Oregon School District Will Now Allow Teachers To Give Condoms To Sixth Graders
One Oregon school district is set to allow certain teachers to hand out condoms to students as young as sixth graders starting next fall.
The Gervais School District will be instating this new policy to address concerns about teen pregnancy in the small town of 2,500 people, reports News Channel 8 in Portland. Superintendent Rick Hensel said that nine students got pregnant this year, including one in middle school—making up about 5 percent of the girls in grades 6-12.
The decision to open up a discussion about the new sex education policies follows a report last year from nursing interns at Oregon Health & Science University that showed 7 percent of Gervais high-school girls had gotten pregnant. The study also reported that more than 40 percent of the students surveyed admitted they “never” or only “sometimes” used a condom during intercourse.

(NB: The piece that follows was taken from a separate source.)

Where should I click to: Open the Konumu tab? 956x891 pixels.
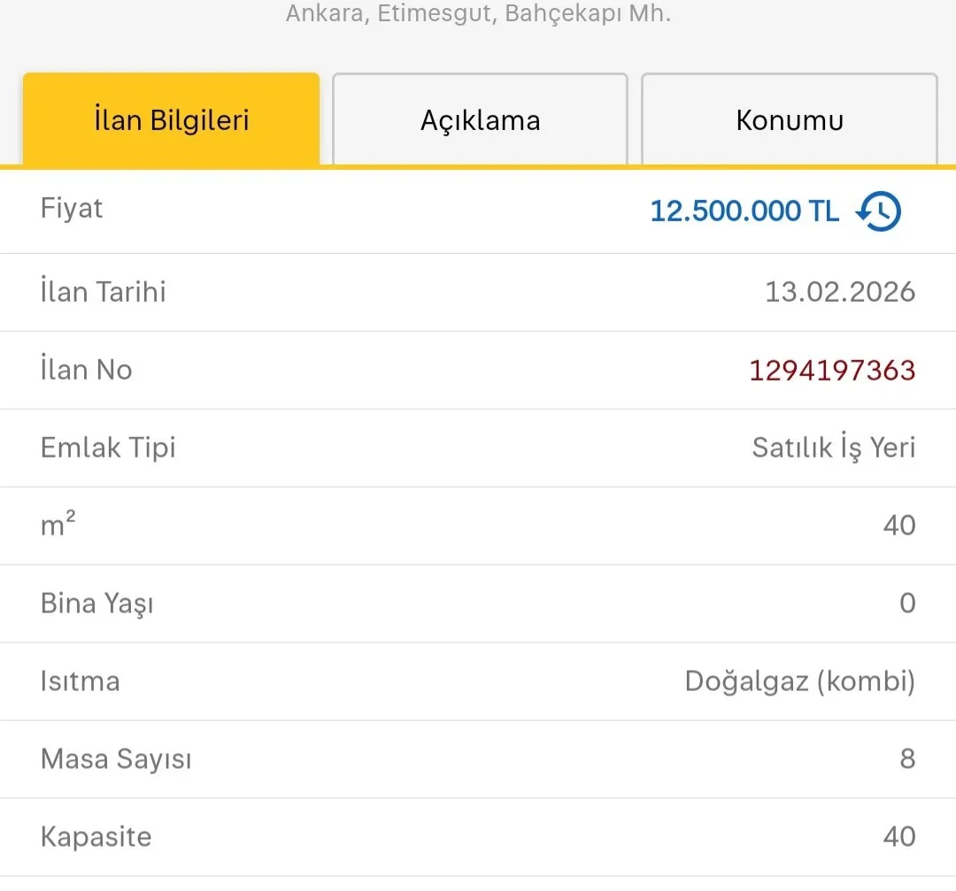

The new plan for condom distribution will only allow certain trained professionals hand them out, and Hensel says he hopes the new plan will also open up conversation on an issue that obviously is occuring in the town.

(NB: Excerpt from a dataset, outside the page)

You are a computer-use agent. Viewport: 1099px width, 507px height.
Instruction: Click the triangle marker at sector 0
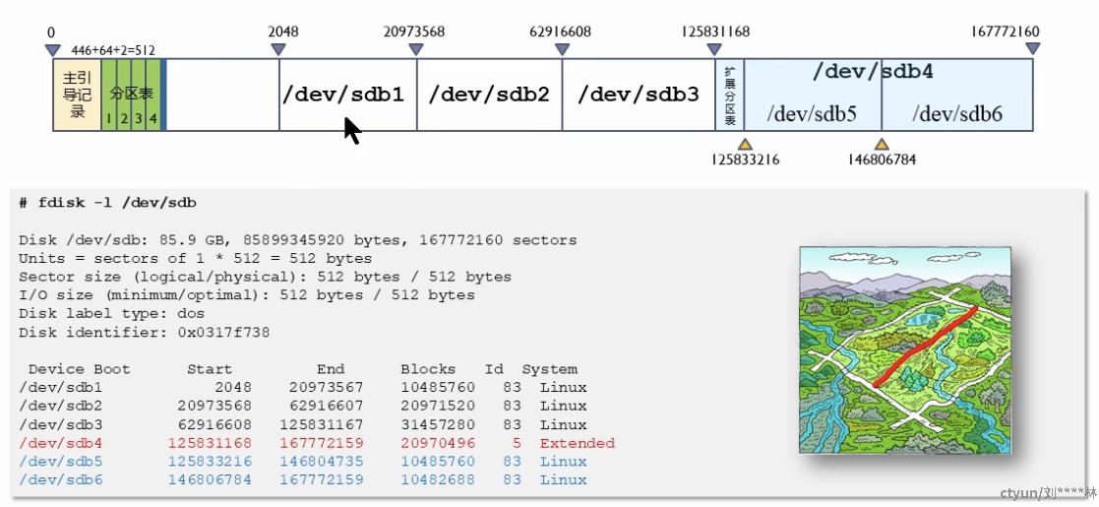(x=52, y=50)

If they wanted a condom, they would have to meet with a teacher — a designated teacher, the sex ed teacher or some of our counselors and maybe some administrators,” Hensel told CBS News. “So there would be designated people for students to have a conversation with, and then a condom would be distributed at that time.”
The Gervais School district isn’t the first school to instate a plan to hand out condoms to students. It was announced in March that 24 Chicago public high schools plan to make free condoms available to all their students. The expansion program would be funded by a $19.7 million federal grant that aims to combat teen pregnancy and sexually transmitted infections.